Od jutra NIE OGLĄDAM!!Jak Ci scenarzyści mogli dopuścić do tego aby Latoszek w jednej chwili,chwili kryzysu bzyknął tę beznadziejną Agatę, po tym jak walczył o Lenę i jej życie i jak niby bardzo ją kochał,wspierał i ble ble ble!!Nie znam takich historii w życiu a tym bardziej nie wydaje mi się aby to była historia z życia wzięta.Fajny serial,ogladam od pierwszego odcinka,nie jestem fanką Leny,ale ta historia jest tak głupia i pozbawiona szacunku do widza i fanów,że mówię mu ADIEU!!

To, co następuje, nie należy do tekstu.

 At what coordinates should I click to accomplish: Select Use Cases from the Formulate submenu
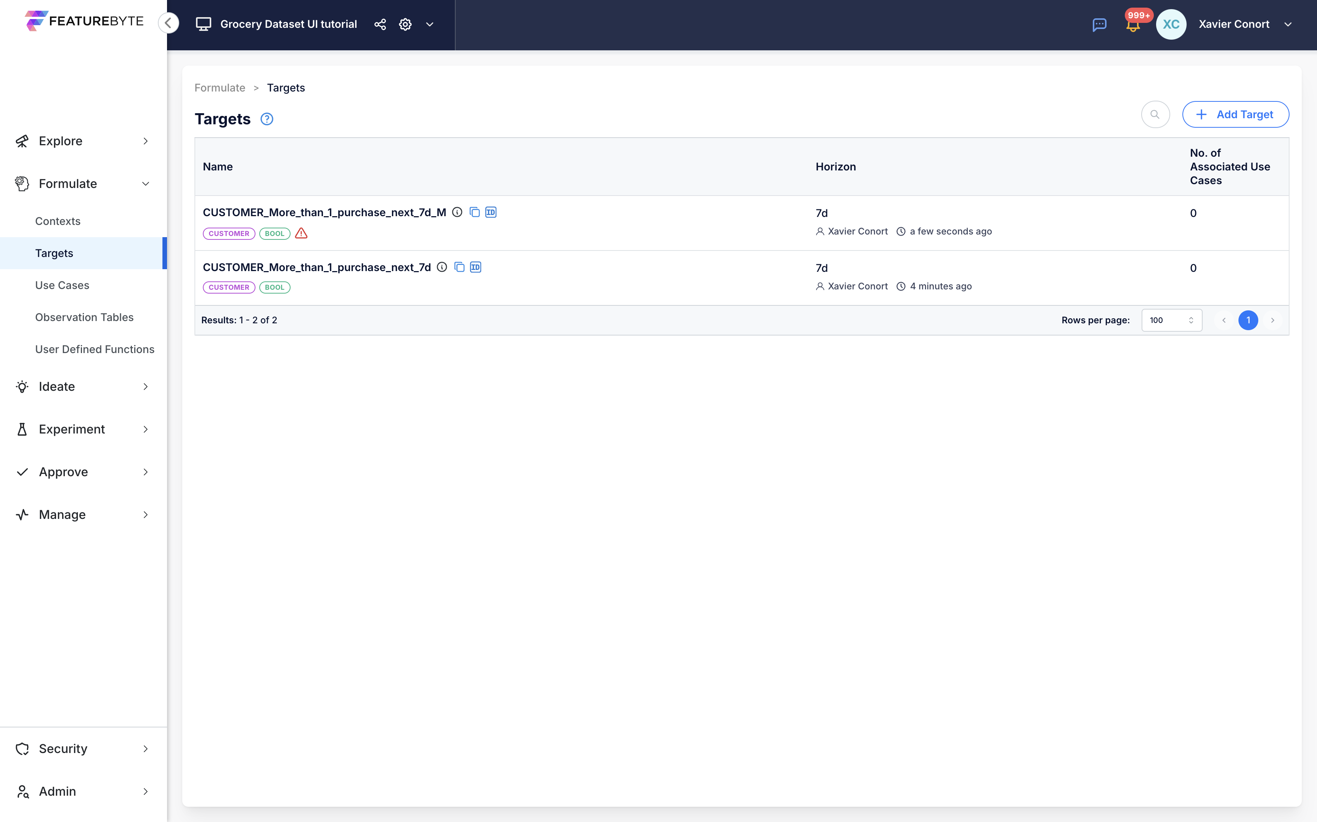pos(61,284)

Zgadzam się.. szkoda mi Leny strasznie, ale Latoszek w sumie zawsze był dupkiem (według mnie) więc się nie zdziwiłam.. aczkolwiek jest to również i dla mnie absurd ;/
Racja, za każdym razem kiedy obejrzę kolejny odcinek, mam wyrzuty sumienia, że znowu zmarnowałam to 50 minut i sama się sobie dziwię, że dałam radę tyle wysiedzieć oglądając to. Zepsuło się "Na dobre i na złe".
Dlaczego się zepsuło? Przecież zdrady, romanse, choroby to coś, co się dzieje na codzień. Ja nie lubię lukrowanych seriali i trudno oczekiwać, żeby w "Na dobre i na złe" było ciągle sielsko, anielsko. Samo życie. Niestety.
Relacja Witek - Agata od dawna jest bombą z opóźninym zapłonem i kwestią czasu była eksplozja.